My main activity outside of work involves playing improvisational music and physical exercise at a gym or hiking in natural areas, but these daily habits are no longer easy to take place. We frequently spent time with family, especially with children and grandchildren, and those pleasures are curtailed. Attending church was also a common activity that now has to be enjoyed through live-streaming only. Our circle of friends and colleagues included many connections internationally, and now we are uncertain when we could resume travel to places overseas.

5. Did you take advantage of this period to do something that you promised yourself, but you didn't have time to do?

Reading more books than usual in other disciplines.

6. In this isolation with whom do you feel most in tune?

My spouse and one daughter.

7. Where would you like to be now?

Would like to travel more in my state, particularly to jam with other musicians for audiences in a location that isn’t “virtual.”

8. What do you miss most?

Comaraderie with fellow musicians and hanging out with my granddaughters.

9. Did you discover the importance of something that you didn't give any weight to before?

Only difference is one of emphasis --- we feel fortunate compared to many in our

community who have less than we do. At times of such a global crisis, I feel very grateful to be healthy and relatively safe.

10. Do you think there is something that you have rediscovered and that you don’t want to loose after this period?

I would like to remember this feeling of being grateful for simple, but important things. In addition, I want to be reinvigorated to fight racism, prejudice, anti-science bias, and injustice in my community and in the wider world. We are all one race with the same home being our precious planet earth.

11. What will change next? What would you like to bring with you when this experience will be over? What would you like not to forget?

I never want to forget how politicians who are ignorant about science refused to do the correct things which have resulted in hundreds of thousands of unnecessary deaths, if not millions eventually. I also want to remember to do all that I can to help people in the developing world who will still suffer even more when the developing world gets back to “normal” life.
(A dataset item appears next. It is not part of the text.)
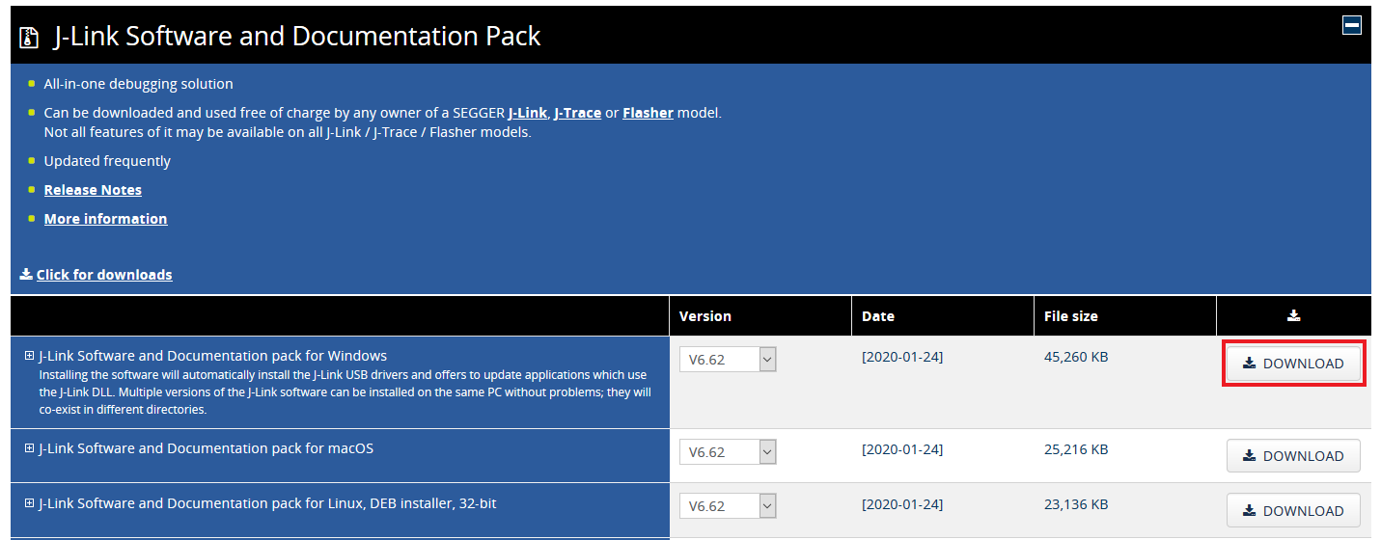Viewport: 1381px width, 540px height.
Task: Download the Windows J-Link pack
Action: pos(1293,364)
12. How do you perceive change in others? What are the questions you have asked yourself about this situation and that you have never thought about before?

I don’t understand why we have a large group of our society who continue to worship the immoral and disgusting criminal who occupies the White House in our nation’s capital. He lost the popular vote by 3 million in 2016 and could still be elected, according to some analyses, if he will lose by 7 million in our upcoming 2020 election. At a time when the USA should have been one of the leaders in science and medicine which could help all peoples, we have become the epicenter of Covid-19 and are unable to use our power for peace and the general welfare of humanity. We also are not leading to be sure the weakest nations in the developing world have equal access to the required tools to fight this epidemic.